Entretien avec Jean-Guy Vaillancourt

« L'environnement est une construction sociale »

Depuis vos premières études sur le mouvement vert jusqu'à vos réflexions sur le développement durable en passant par vos travaux sur les pluies acides, les déchets ou les changements climatiques, vous avez côtoyé de nombreux chercheurs d'horizons différents. Quel est l'apport des sciences humaines et sociales à l'étude des questions environnementales ?

L'environnement fait l'objet d'une approche humaine et sociale surtout à partir des années 20, avec le développement de l'écologie humaine qui ne se limite plus, comme en écologie, à l'étude des rapports des êtres vivants à leur milieu naturel, mais l'étend au milieu bâti. A l'université de Chicago, les sociologues Robert Park, Roderick MacKenzie et Ernest Burgess ont ainsi analysé la façon dont les individus occupaient des territoires urbanisés, notamment les relations de voisinage et la ségrégation spatiale des minorités. Cette écologie humaine faisait néanmoins peser un certain déterminisme du milieu urbain sur les problèmes sociaux (c'est un peu comme si les murs des taudis à Chicago sécrétaient la délinquance...).

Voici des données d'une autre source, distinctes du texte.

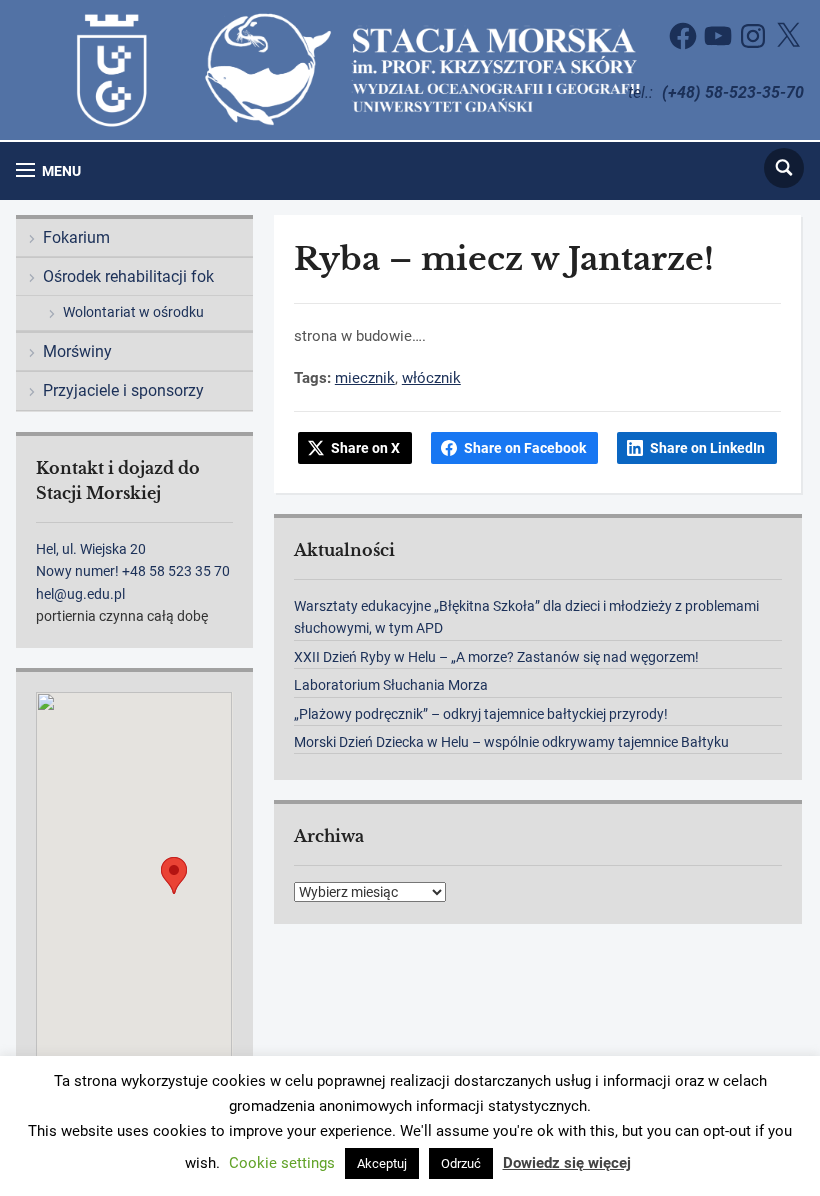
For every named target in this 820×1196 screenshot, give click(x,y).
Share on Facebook (525, 448)
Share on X (365, 448)
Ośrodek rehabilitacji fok (128, 276)
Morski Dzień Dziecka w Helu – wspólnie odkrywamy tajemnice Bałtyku (511, 742)
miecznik (365, 378)
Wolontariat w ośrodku (133, 312)
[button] (48, 170)
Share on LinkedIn (707, 448)
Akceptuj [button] (382, 1163)
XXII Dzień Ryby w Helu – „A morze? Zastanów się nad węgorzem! (496, 657)
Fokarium (76, 237)
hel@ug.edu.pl (80, 594)
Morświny (77, 351)
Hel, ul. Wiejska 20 (91, 549)
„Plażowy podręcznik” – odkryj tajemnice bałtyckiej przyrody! (481, 714)
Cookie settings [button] (282, 1163)
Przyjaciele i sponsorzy (123, 390)
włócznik (431, 378)
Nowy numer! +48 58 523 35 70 (133, 571)
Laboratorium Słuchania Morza (391, 685)
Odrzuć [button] (461, 1163)
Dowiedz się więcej (567, 1163)
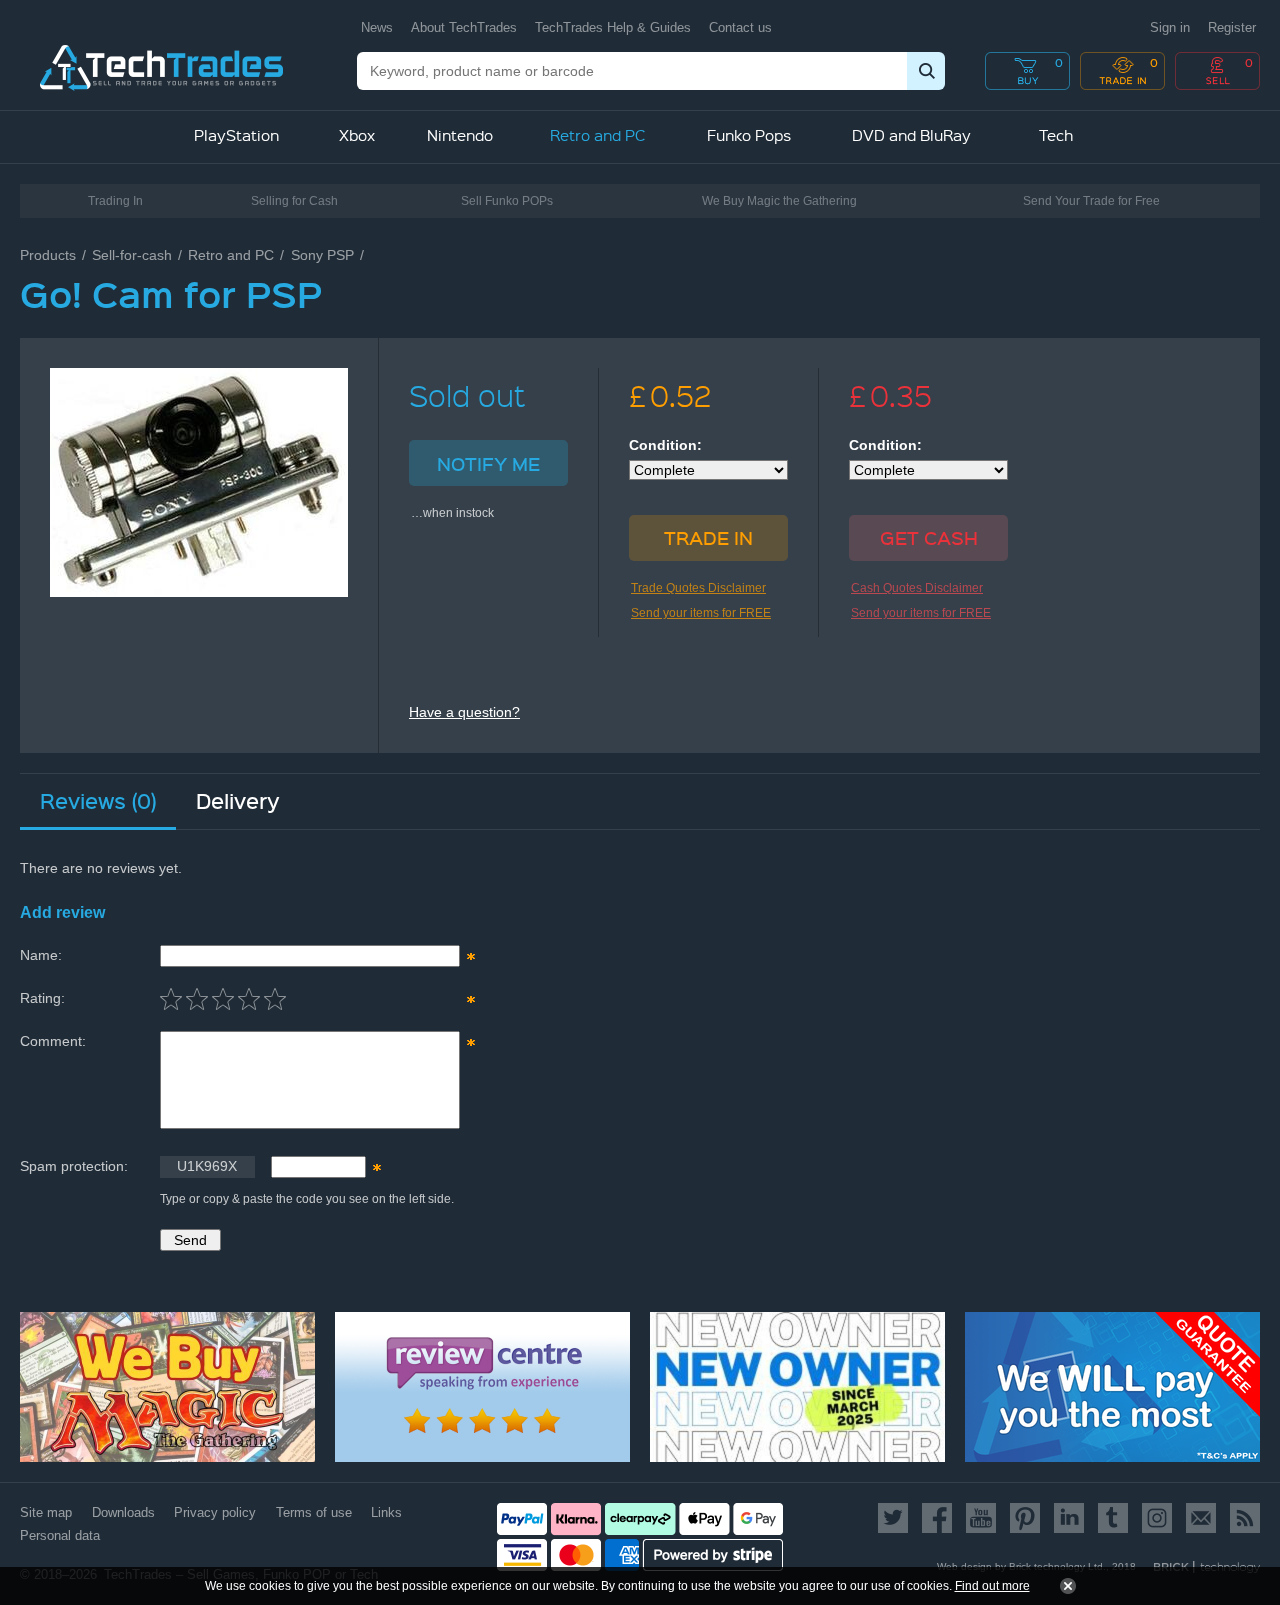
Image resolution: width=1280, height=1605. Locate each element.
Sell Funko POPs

Cela a favorisé l'émergence, dans les années 30, d'une écologie sociale insistant à l'inverse sur l'influence des phénomènes sociaux sur l'environnement. D'autre part, des chercheurs en sciences naturelles se sont vite aperçus que les problèmes environnementaux ne pouvaient pas être traités sans tenir compte de leurs aspects sociaux, politiques et économiques. C'est le cas du botaniste québécois Pierre Dansereau qui a élargi la perspective étroite de l'écologie végétale et animale à la géologie, à la géographie, à l'anthropologie, mais aussi à la sociologie, à l'économie et à la science politique. La biogéographie, telle que ce pionnier de l'écologie l'a conçue en 1957 dans Biogeography: An ecological perspective, étudie toutes les formes de vie, y compris humaine, ainsi que les relations entre l'environnement physico-chimique et l'habitat. Sa perspective a contribué à montrer comment les déplacements, les guerres, les pratiques agricoles, l'industrialisation et l'urbanisation affectent l'occupation du sol.